• [WHAT IS NEEDED]: The pictures in the listing below are to be skipped, while the lines between the line holding "This screenshot has width=800, height=451." and the line holding "the first card", inclusive, are to be output exactly.
----
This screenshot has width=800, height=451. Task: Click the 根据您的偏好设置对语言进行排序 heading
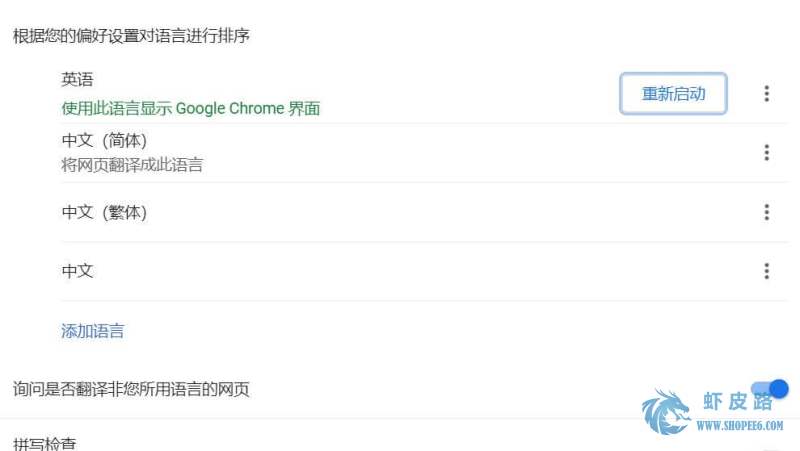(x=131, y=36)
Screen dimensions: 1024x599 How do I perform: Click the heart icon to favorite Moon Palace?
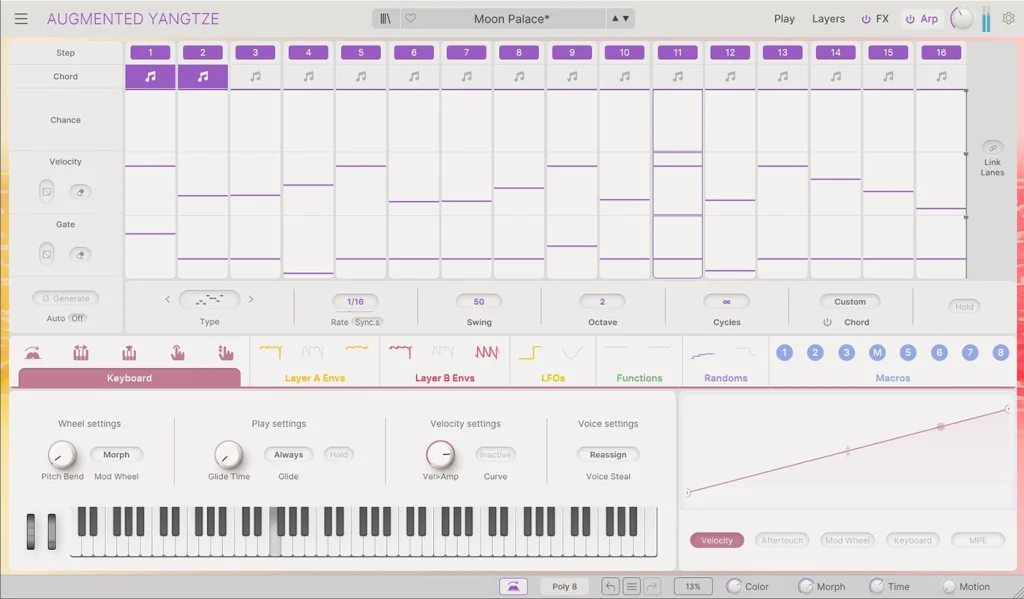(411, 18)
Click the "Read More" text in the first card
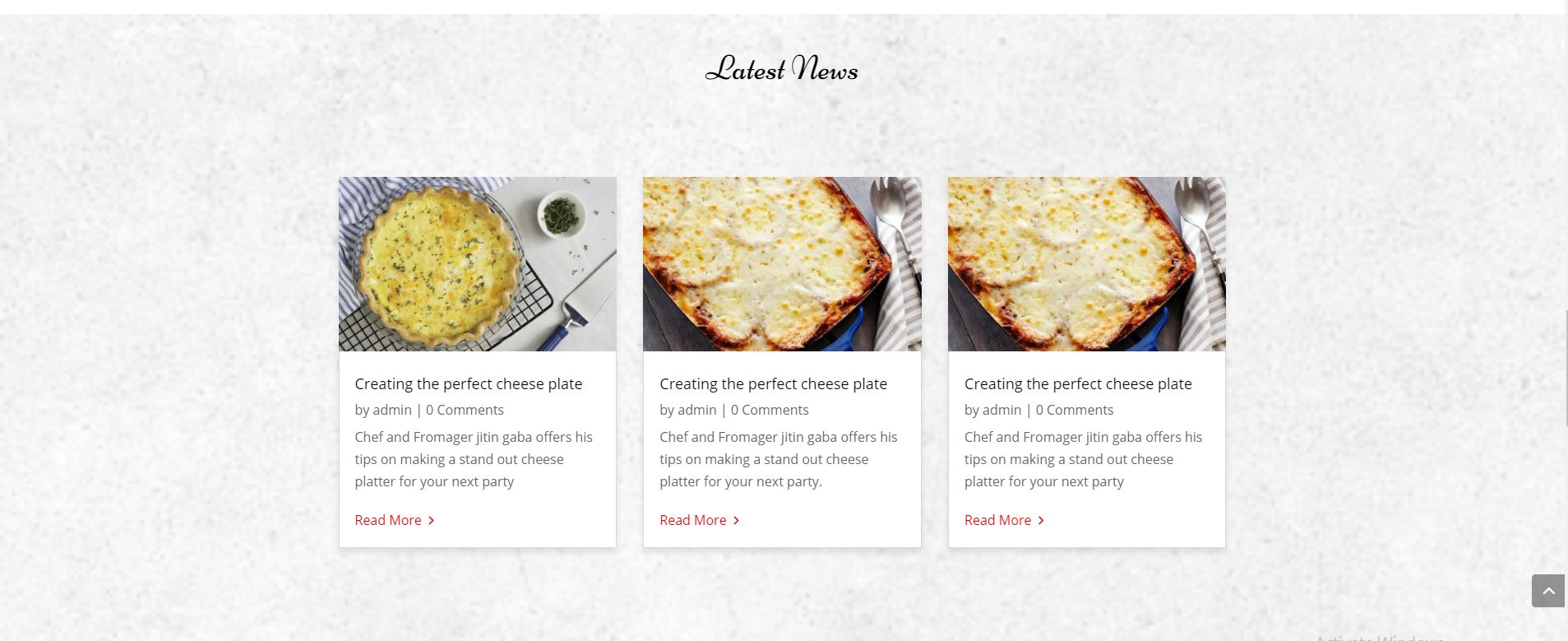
----
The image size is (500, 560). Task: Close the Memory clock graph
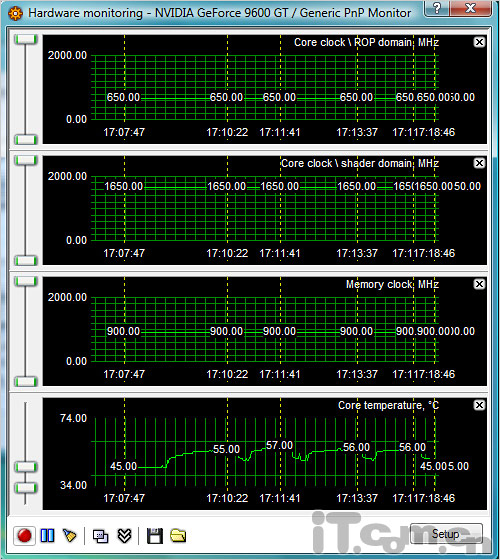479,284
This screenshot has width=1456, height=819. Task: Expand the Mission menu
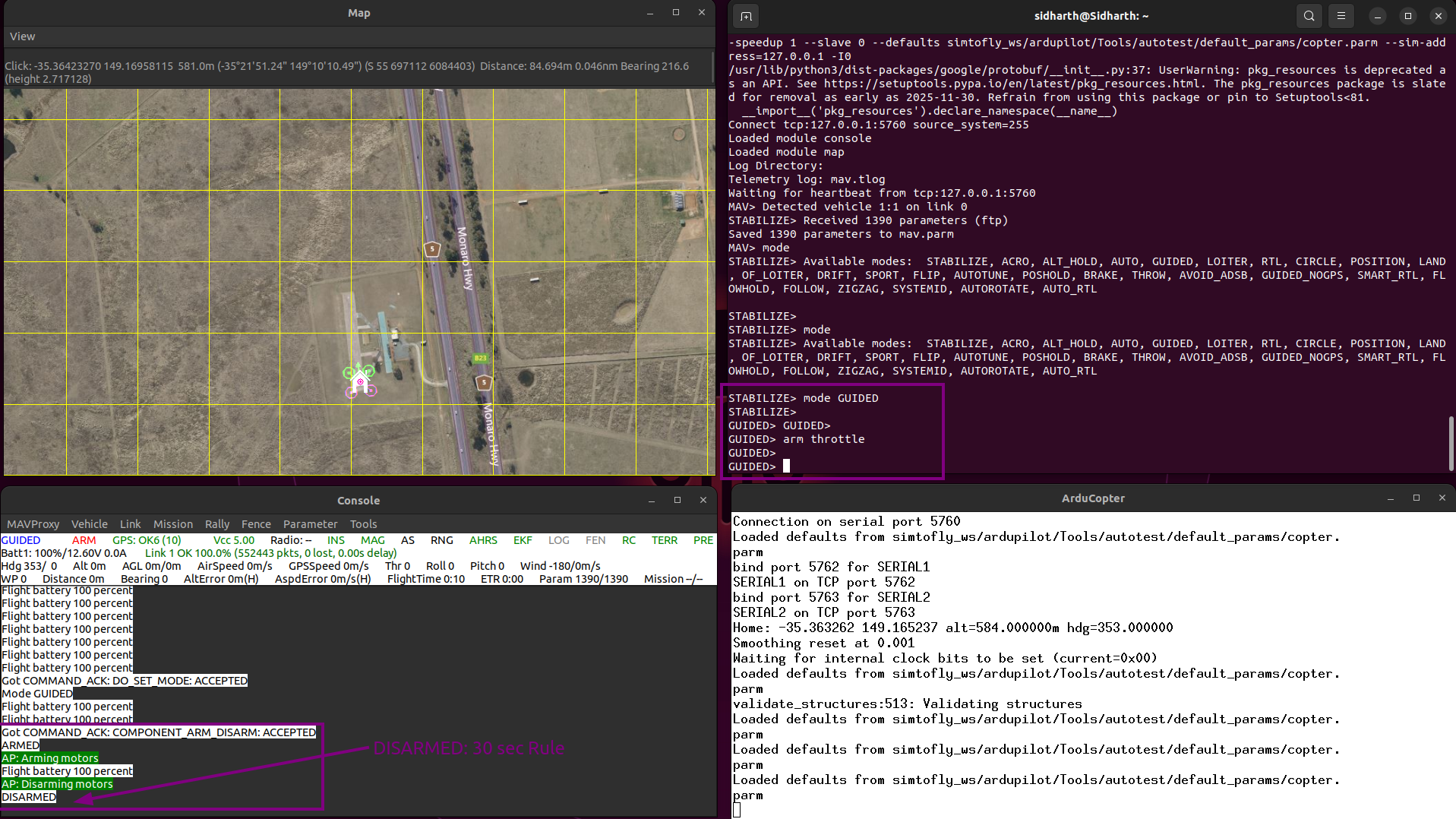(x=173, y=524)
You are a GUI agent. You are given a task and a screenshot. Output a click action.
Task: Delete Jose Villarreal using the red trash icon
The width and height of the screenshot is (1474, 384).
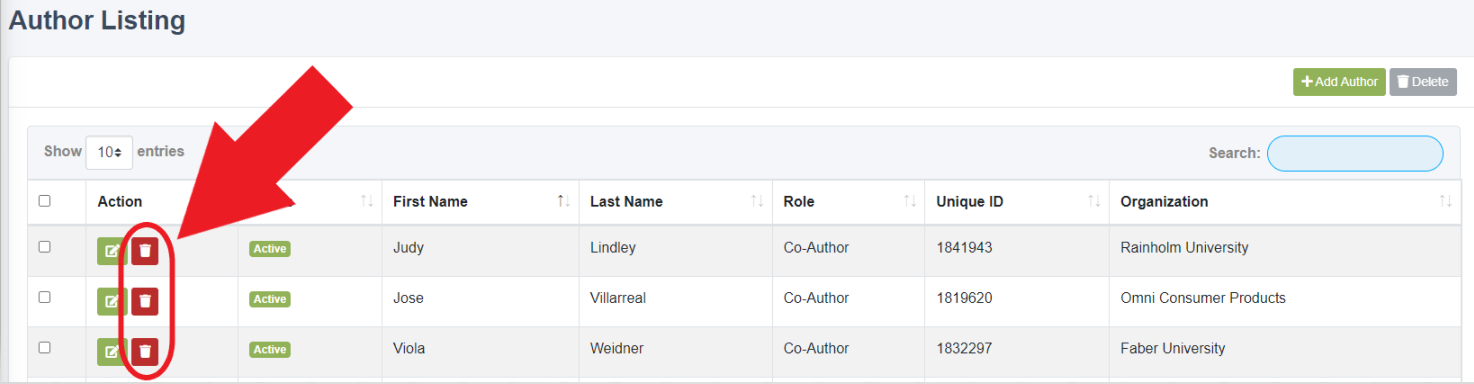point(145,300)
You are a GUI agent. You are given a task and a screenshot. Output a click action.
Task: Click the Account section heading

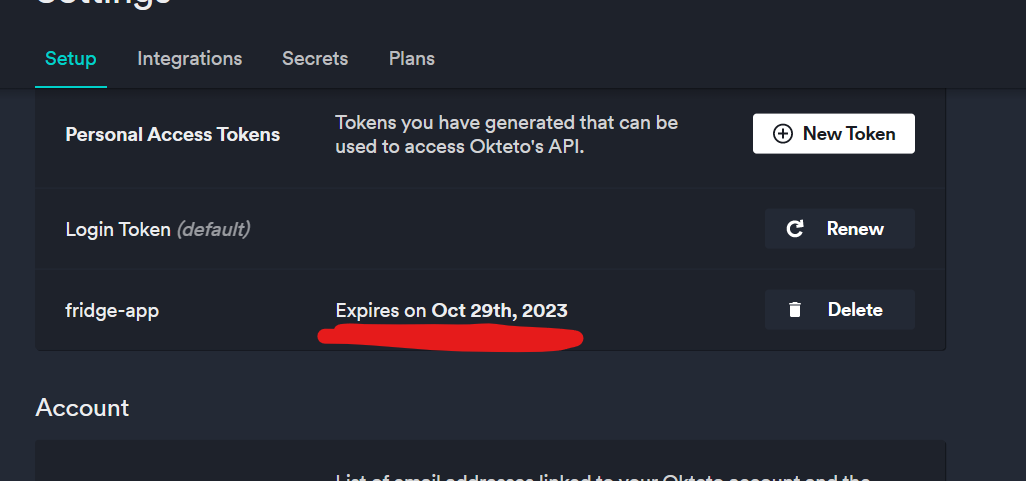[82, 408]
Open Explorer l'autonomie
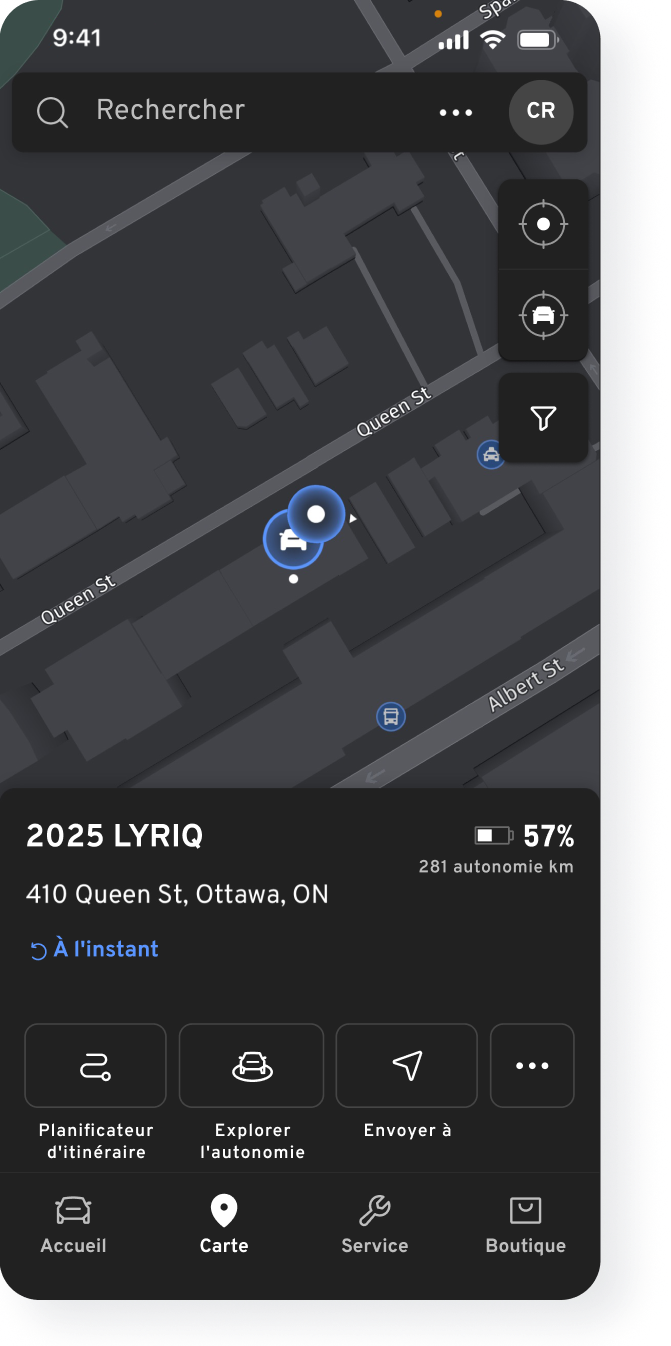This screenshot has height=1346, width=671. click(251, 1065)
----
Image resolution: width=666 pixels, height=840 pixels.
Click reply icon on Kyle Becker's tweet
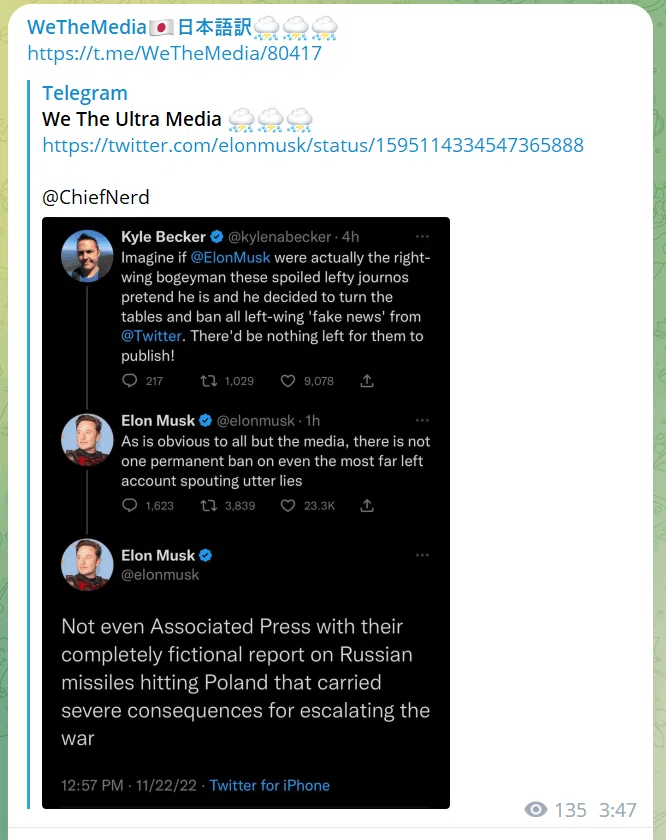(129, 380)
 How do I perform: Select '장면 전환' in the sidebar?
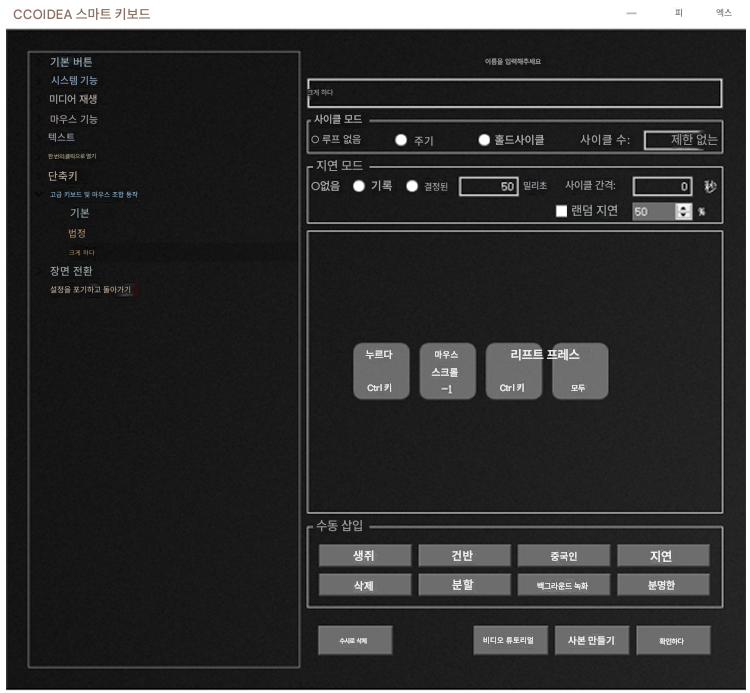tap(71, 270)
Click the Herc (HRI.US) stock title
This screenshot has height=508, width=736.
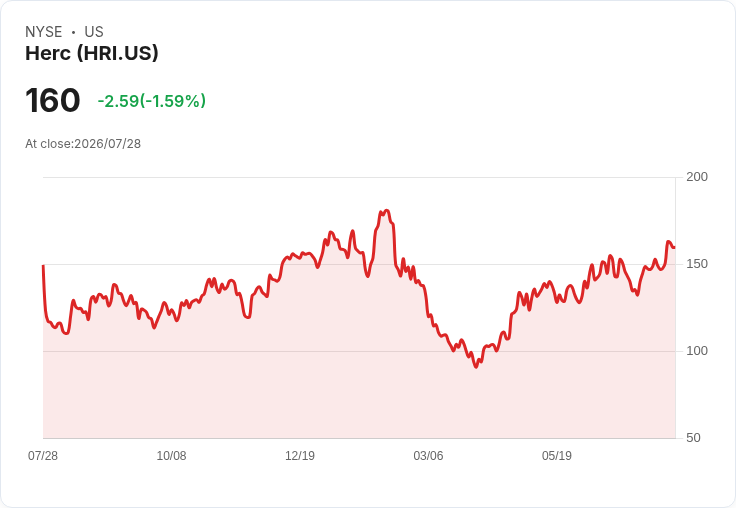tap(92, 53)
----
• [REPLY TO THE TASK]:
This screenshot has width=800, height=451. Task: Click the 根据您的偏好设置对语言进行排序 heading
(x=131, y=36)
Screen dimensions: 1024x599 How do I perform: Click the heart icon to favorite Moon Palace?
(411, 18)
Click the "Read More" text in the first card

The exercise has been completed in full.